- _DO THIS_
Return the records from the line containing "Where should I click to: Click the zero" through the line containing "pyautogui.click(x=221, y=753)", both included, word for word. Leave the pictures out.

- _MATERIAL TO PROCESS_
* Start *
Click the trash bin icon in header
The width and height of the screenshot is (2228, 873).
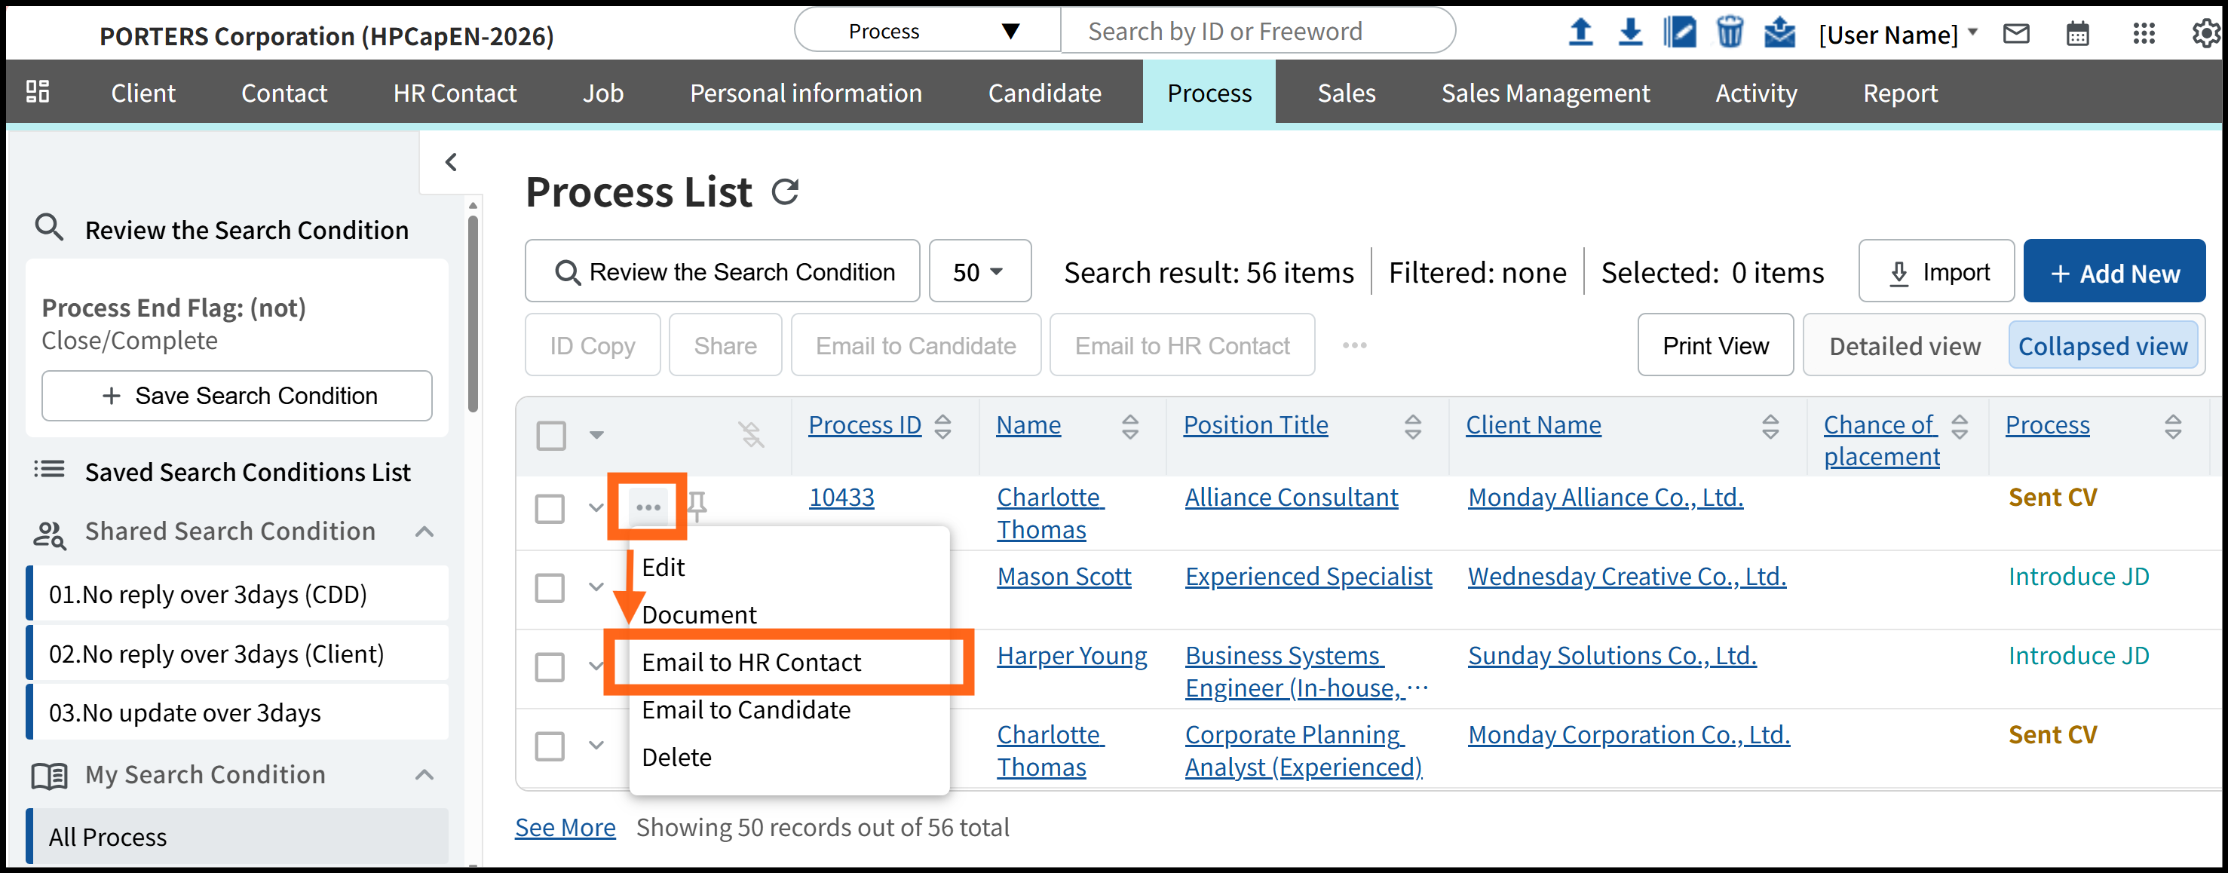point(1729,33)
* End *
* Start *
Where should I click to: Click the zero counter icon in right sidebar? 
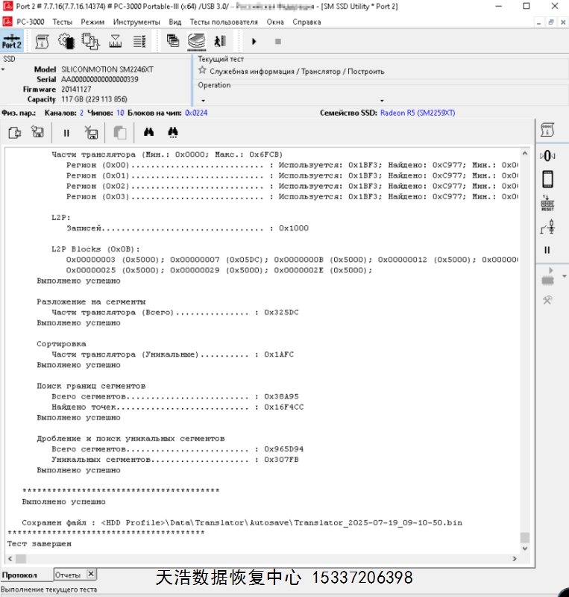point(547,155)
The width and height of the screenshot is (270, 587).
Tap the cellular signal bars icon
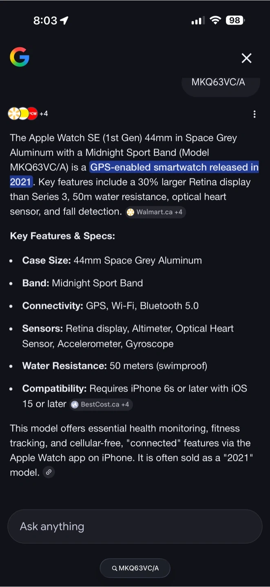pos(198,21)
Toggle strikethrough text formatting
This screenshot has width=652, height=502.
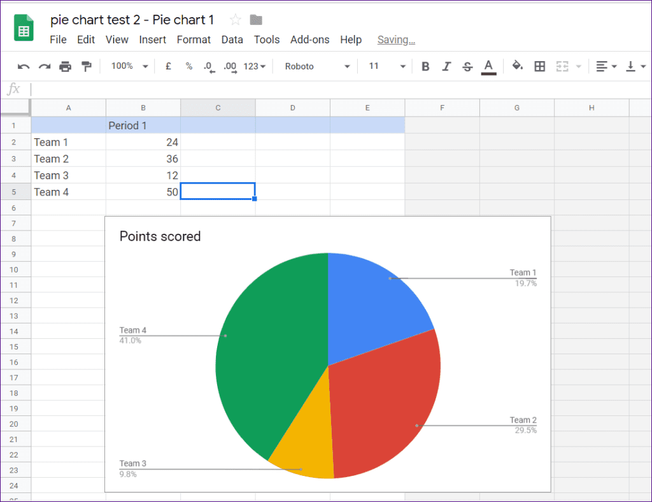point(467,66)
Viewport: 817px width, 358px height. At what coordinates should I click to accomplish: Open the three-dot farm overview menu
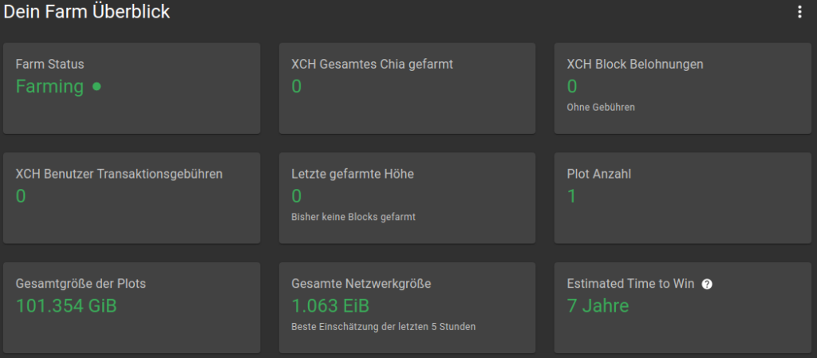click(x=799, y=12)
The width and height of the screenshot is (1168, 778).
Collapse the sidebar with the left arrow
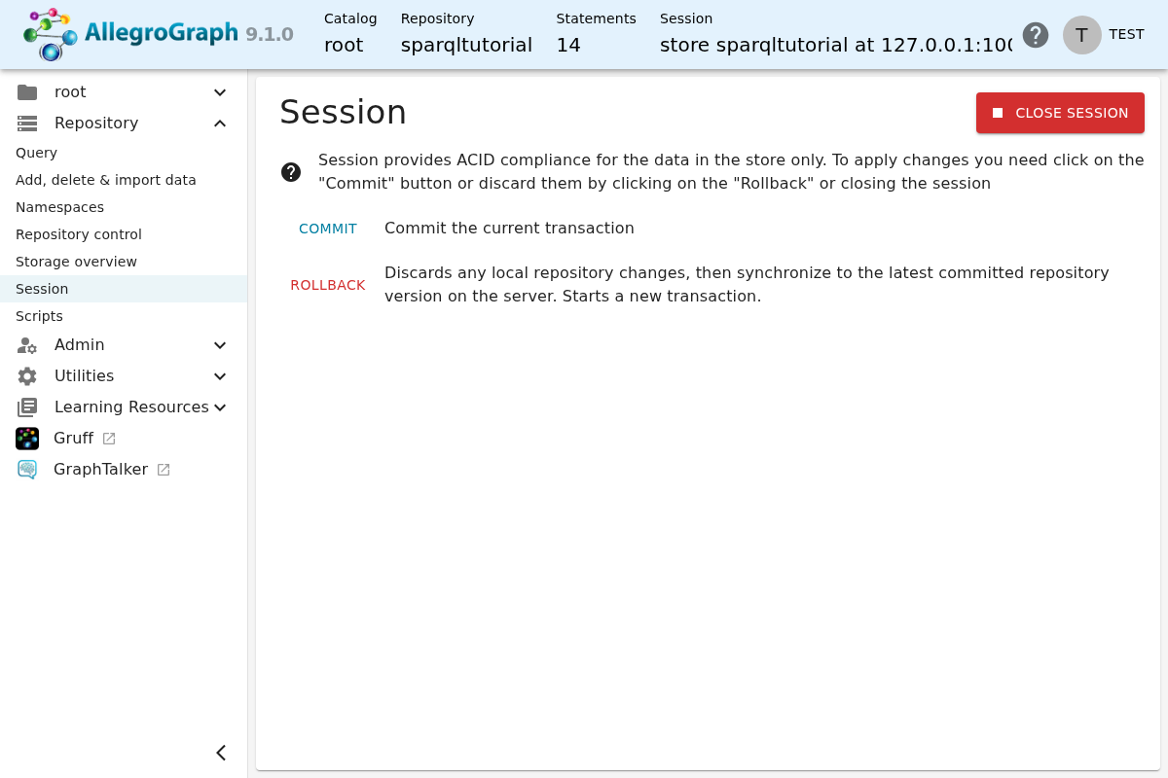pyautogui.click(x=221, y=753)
* End *
* Start *
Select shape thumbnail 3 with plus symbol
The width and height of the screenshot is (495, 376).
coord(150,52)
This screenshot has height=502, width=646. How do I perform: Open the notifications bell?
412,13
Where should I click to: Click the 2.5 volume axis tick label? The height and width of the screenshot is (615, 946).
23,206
* End *
- _COMPLETED EXERCISE_
Where should I click to: Click the zero counter icon in right sidebar? 
point(547,155)
The width and height of the screenshot is (270, 587).
Tap the cellular signal bars icon
pos(198,21)
Toggle strikethrough text formatting
This screenshot has width=652, height=502.
point(467,66)
Viewport: 817px width, 358px height. At what coordinates should I click to accomplish: Open the three-dot farm overview menu
click(x=799, y=12)
The width and height of the screenshot is (1168, 778).
Collapse the sidebar with the left arrow
pyautogui.click(x=221, y=753)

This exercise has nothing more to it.